Hi everyone,
So as you know I am a big fan of Fluge and Mella and the Daratumumab/Cyclophosphamide hype train. Why is because to me it looks like the remissions induced by Dara indicate that LLPC dysfunction is the cause.
My working theory is that post infection, you have this vulnerable window where any exertion triggers a faulty evolution of a batch of B cells into faulty LLPCs that produce harmful AABs for the rest of your life giving you CFS.
But then, if LLPCs are the culprit, does this not bear similarity to Lupus, which is an auto-antibody driven disease. And Daratumumab and Teclistamab have been trialed to some success in Lupus patients.
So to me, if LLPC theory is true, then it would seem Lupus and CFS are the same kind of disease, but of course, CFS QoL is much worse than Lupus QoL, so the AABs produced are probably more damaging.
An example is that you can go to the Lupus reddit and search the term 'exercise' and you get results suggesting Lupus patients can exercise no problem.
> Two other immunologic markers were recognized in the 1950s as being associated with lupus: the biologic false-positive test for syphilis and the immunofluorescent test for antinuclear antibodies. Moore, working in Baltimore, demonstrated that systemic lupus developed in 7 percent of 148 individuals with chronic false-positive tests for syphilis and that a further 30 percent had symptoms consistent with collagen disease.
I would like to ask
@Jonathan Edwards on the history of Lupus, from my understanding, some scientists in the 1950s discovered that majority of Lupus patients had this ANA antibody? How does this compare to the current state of researchers in CFS looking at autoantibodies? Like Scheibenbogen?
And how does this reconcile with LLPCs or at least one of Plasmablast/SLPC/LLPC being the problem?
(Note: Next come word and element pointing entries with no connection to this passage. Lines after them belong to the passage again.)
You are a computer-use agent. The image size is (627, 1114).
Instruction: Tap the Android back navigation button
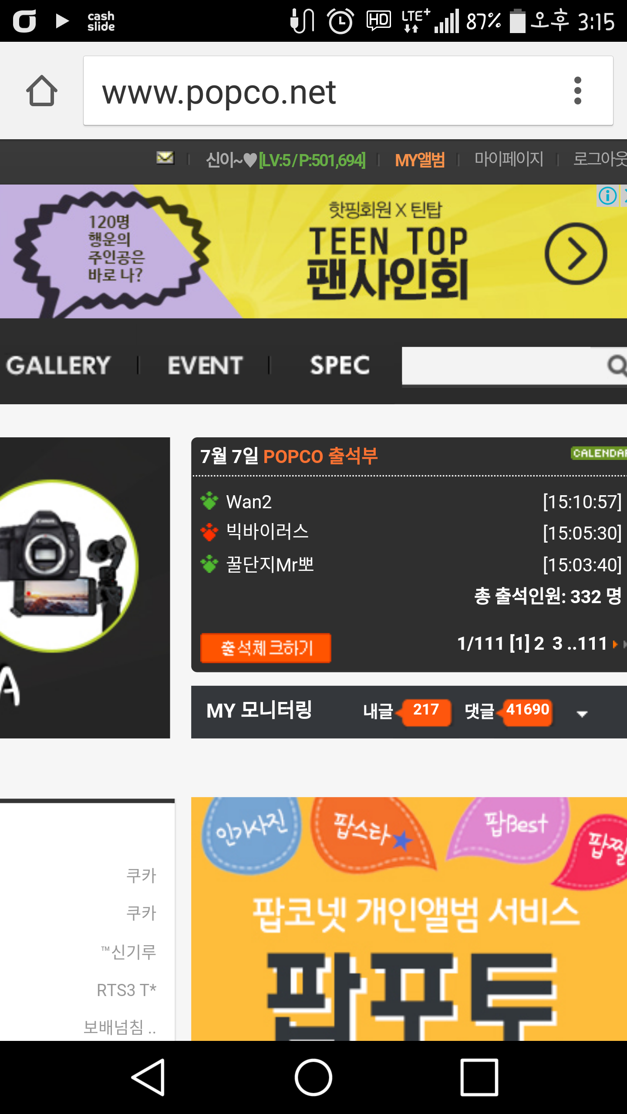(148, 1077)
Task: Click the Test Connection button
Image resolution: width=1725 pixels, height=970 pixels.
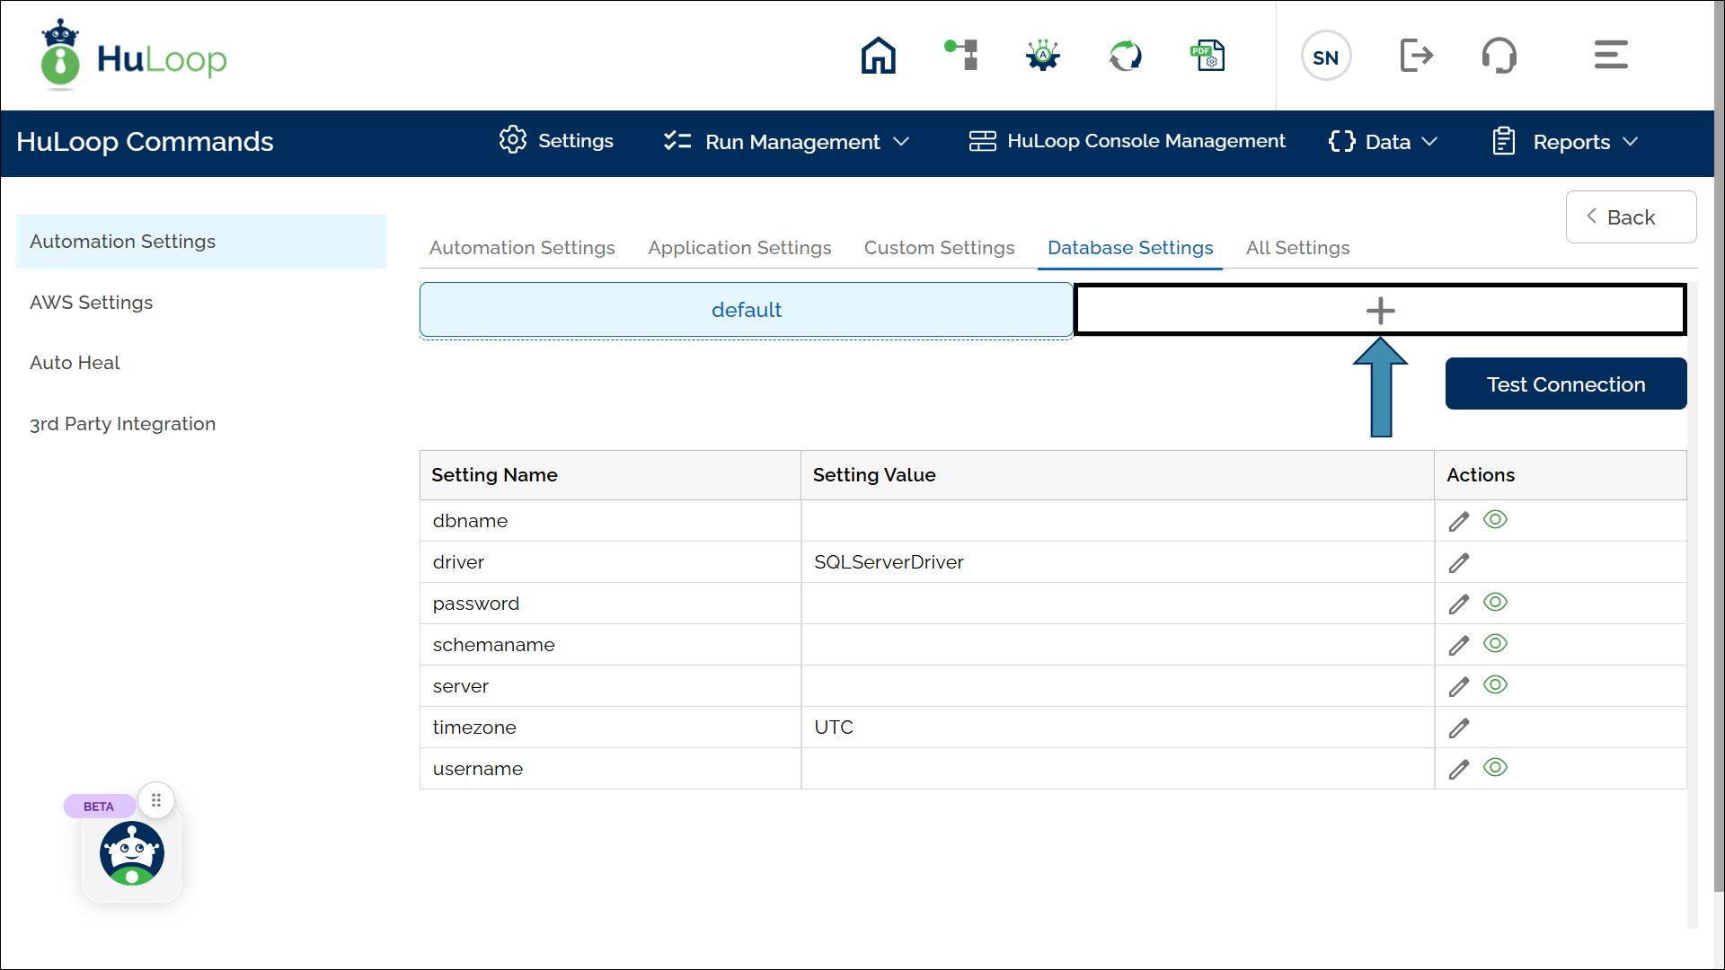Action: (x=1565, y=384)
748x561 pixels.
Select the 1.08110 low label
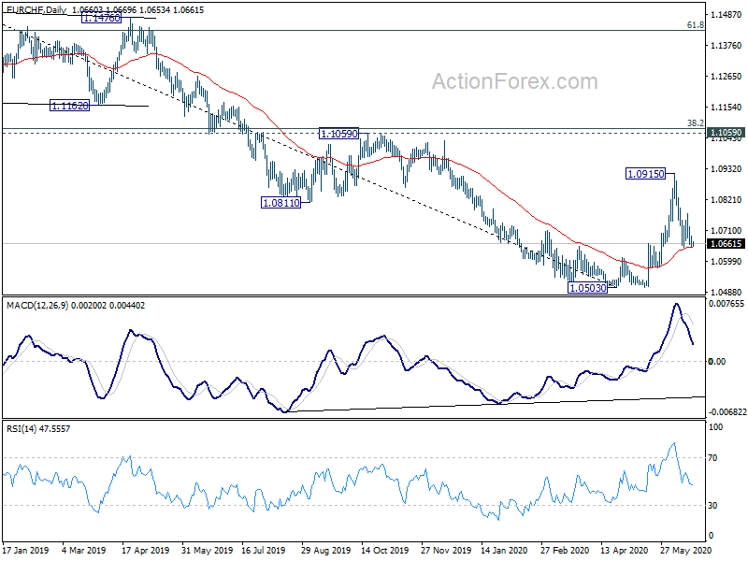pyautogui.click(x=281, y=203)
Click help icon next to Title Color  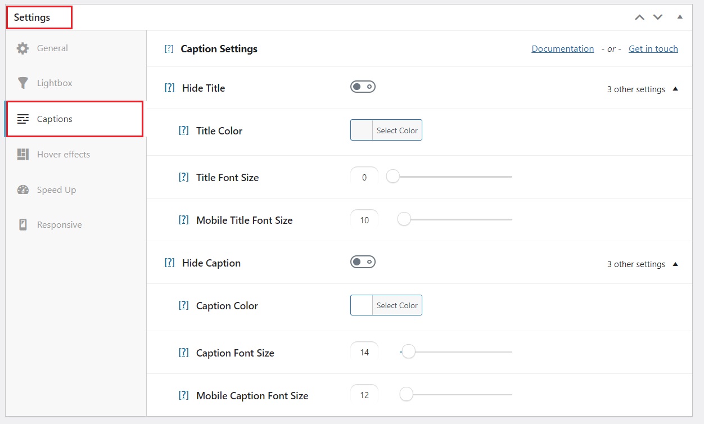pyautogui.click(x=183, y=130)
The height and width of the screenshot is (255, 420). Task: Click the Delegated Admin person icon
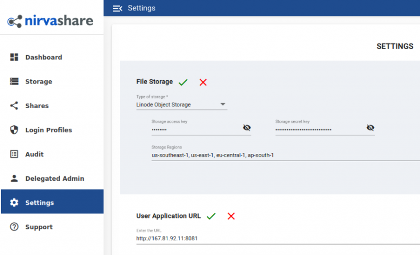[14, 178]
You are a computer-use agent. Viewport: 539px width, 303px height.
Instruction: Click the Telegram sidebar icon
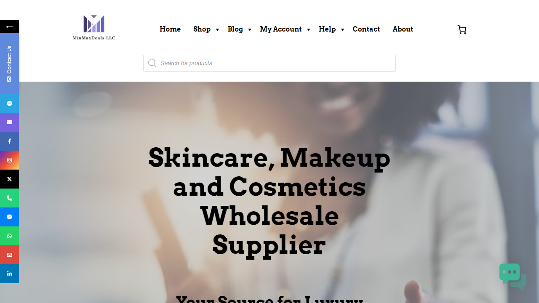(9, 103)
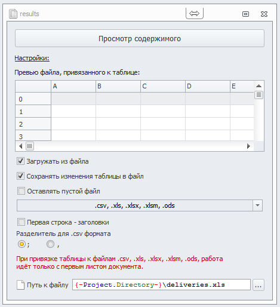Viewport: 280px width, 307px height.
Task: Select semicolon as the csv separator
Action: 21,244
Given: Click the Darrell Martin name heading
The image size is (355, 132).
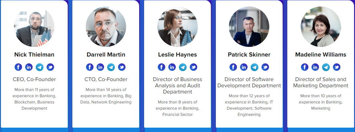Looking at the screenshot, I should 106,55.
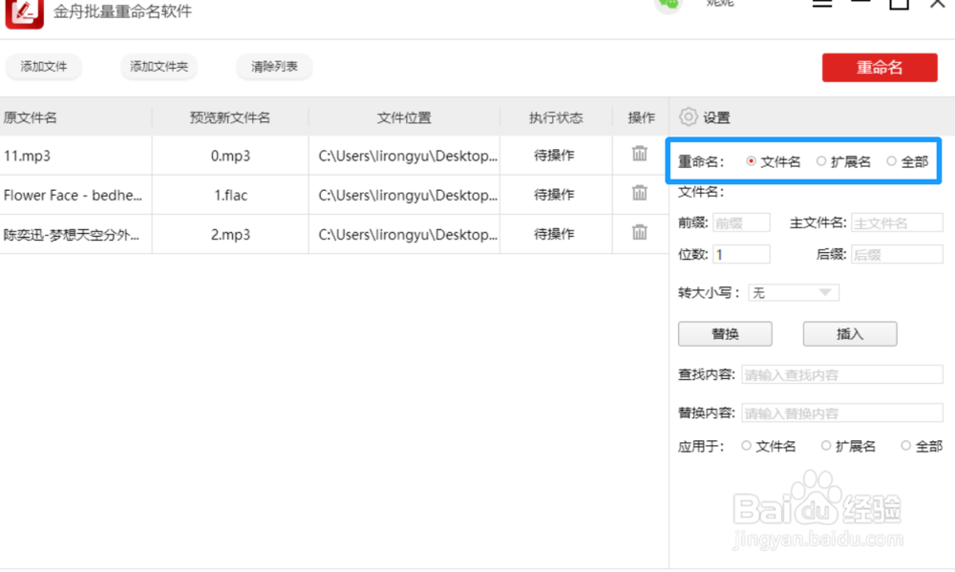This screenshot has height=572, width=955.
Task: Click the green notification badge on the avatar
Action: 669,2
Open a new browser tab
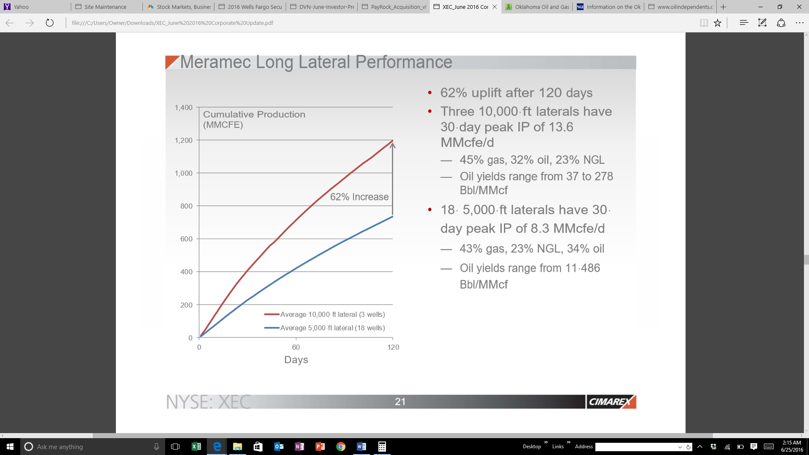This screenshot has width=809, height=455. [723, 7]
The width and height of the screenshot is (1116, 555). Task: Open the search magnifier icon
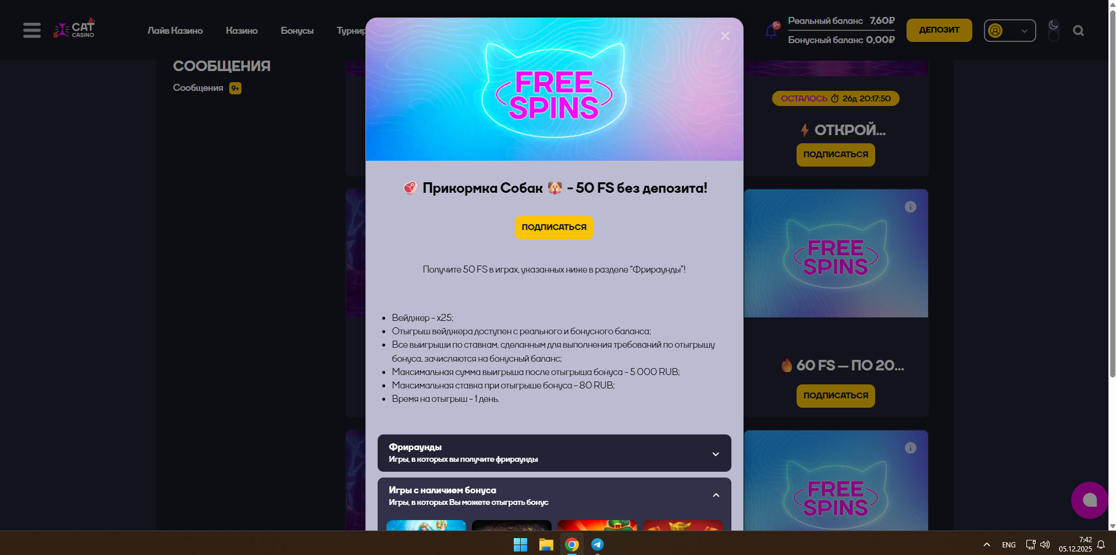pyautogui.click(x=1078, y=31)
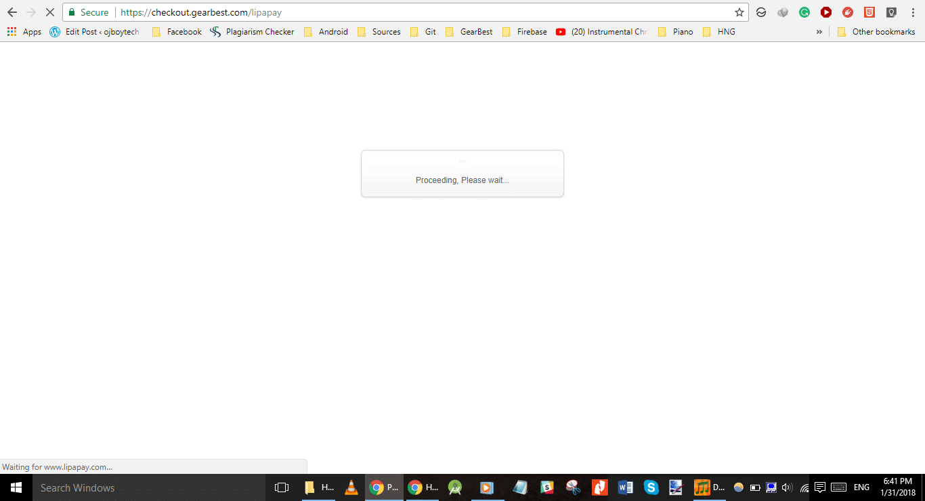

TLDR - Daratumumab and Teclistamab, two treatments looked at by Fluge/Mella and Habets (ok I know he is not a proper researcher) have been used in studies to treat serious Lupus patients with success.
I also find the difference in papers administering MABs to Lupus patients quite interesting. The researchers focus on the biomarker, ANA, and do not focus on the patient response, like SF36, step count etc. They use Scores on the Systemic Lupus Erythematosus Disease Activity Index 2000 (SLEDAI-2K, a 24-item weighted score of lupus activity that ranges from 0 to 105, with higher scores indicating greater disease activity).
So since the treatment (targeting lymphocytes) is the same, perhaps they are similar and we can learn something about CFS by looking at the history of Lupus, it's discovery, and it's current treatments?
Are they part of the same picture or related?
When someone comes in to say no AABs have been detected in CFS, is it possible the technology just isn't there to detect the AABs produced by CFS? I know we've all heard about B2ADR AABs, GPCR AABs, is there maybe hidden ones that the current tests just dont screen for?